What it does
A pointwise + pairwise slide examiner: detects semantic slide defects
(title/body mismatch, density, narrative order, missing section) and is
deliberately trained to abstain on pixel-level geometry (overflow / overlap /
alignment / font / color / margin) — those are handled by a symbolic linter, not
the VLM. Output is strict contract JSON (PageExamResult / DeckExamResult /
PairwiseResult).
Headline results (in-domain held-out, balanced accuracy, modality A = image-only)
Table with columns: S-group semantic, this adapter (8B), zero-shot 8B, zero-shot 30B| S-group semantic | this adapter (8B) | zero-shot 8B | zero-shot 30B |
|---|
| balanced accuracy | 1.0 | 0.639 | 0.785 |
The finetuned 8B examiner surpasses the zero-shot 30B model on the S-group
while keeping ~0 false-positive rate on geometry (it abstains rather than
hallucinating geometry from pixels). eval_loss trajectory: None.
Training
- Base:
Qwen/Qwen3-VL-8B-Instruct; QLoRA 4-bit (bitsandbytes), LoRA rank 16, alpha 32, 2 epochs, cosine LR 1e-4.
- Data: ~5.3K synthetic slides (paired clean/defective), architecture-correct routing
(S-group pointwise; geometry restate-from-structure + abstain-under-image; G1/S6 pairwise; S3→linter).
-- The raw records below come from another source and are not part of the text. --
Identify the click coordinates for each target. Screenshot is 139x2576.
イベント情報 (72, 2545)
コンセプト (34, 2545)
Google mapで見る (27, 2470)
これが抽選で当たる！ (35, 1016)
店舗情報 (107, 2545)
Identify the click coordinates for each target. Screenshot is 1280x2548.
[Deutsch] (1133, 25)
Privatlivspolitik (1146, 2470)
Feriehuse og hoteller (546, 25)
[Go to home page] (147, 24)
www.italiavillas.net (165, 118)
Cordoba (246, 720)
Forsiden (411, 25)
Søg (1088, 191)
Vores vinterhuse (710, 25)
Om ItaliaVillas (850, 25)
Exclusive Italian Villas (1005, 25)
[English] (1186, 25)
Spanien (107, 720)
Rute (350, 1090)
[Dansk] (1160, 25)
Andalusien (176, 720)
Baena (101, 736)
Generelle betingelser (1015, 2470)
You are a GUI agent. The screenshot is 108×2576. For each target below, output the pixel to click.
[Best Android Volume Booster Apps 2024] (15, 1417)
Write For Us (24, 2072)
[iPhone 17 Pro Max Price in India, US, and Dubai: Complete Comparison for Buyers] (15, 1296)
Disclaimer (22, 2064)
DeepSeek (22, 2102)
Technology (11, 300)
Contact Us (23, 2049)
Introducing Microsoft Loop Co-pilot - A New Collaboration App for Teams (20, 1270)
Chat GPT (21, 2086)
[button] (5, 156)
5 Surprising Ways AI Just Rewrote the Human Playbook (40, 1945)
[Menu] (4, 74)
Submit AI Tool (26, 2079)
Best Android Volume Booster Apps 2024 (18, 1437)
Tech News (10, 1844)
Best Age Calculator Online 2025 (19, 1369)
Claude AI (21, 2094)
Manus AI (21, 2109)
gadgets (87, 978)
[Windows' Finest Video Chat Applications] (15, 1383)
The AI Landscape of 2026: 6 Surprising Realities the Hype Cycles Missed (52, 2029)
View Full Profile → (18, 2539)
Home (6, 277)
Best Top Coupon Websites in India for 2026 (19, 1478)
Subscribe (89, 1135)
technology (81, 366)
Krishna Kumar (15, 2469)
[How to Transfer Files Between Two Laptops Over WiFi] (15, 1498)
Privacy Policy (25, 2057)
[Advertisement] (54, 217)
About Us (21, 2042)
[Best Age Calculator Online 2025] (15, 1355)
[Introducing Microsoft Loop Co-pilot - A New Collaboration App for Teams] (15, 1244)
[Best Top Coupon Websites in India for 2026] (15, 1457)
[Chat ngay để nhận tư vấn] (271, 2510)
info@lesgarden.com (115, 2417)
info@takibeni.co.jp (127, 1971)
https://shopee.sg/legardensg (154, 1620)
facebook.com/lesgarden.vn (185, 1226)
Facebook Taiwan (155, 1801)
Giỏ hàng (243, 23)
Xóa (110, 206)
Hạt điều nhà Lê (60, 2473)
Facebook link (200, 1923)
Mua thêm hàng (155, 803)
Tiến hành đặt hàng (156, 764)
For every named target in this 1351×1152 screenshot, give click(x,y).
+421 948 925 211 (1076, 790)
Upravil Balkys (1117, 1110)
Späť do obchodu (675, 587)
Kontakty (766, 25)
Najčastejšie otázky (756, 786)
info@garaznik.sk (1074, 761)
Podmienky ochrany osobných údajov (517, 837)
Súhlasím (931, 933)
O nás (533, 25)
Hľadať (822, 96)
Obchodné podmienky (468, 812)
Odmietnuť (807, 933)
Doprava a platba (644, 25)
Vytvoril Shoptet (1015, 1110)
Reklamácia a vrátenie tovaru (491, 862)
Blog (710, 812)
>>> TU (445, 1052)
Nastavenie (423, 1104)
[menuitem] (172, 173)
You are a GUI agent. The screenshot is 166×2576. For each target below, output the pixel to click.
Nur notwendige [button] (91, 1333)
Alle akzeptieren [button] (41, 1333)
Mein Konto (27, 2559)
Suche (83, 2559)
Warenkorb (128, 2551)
- Framework: LLaMA-Factory, template
qwen3_vl_nothink.
Usage
from peft import PeftModel
from transformers import AutoModelForImageTextToText, AutoProcessor
base = "Qwen/Qwen3-VL-8B-Instruct"
model = AutoModelForImageTextToText.from_pretrained(base, torch_dtype="bfloat16", device_map="auto")
model = PeftModel.from_pretrained(model, "michaelrhs/slide-examiner-8b-qlora")
proc = AutoProcessor.from_pretrained(base)
Adapter files: adapter_config.json, adapter_model.safetensors.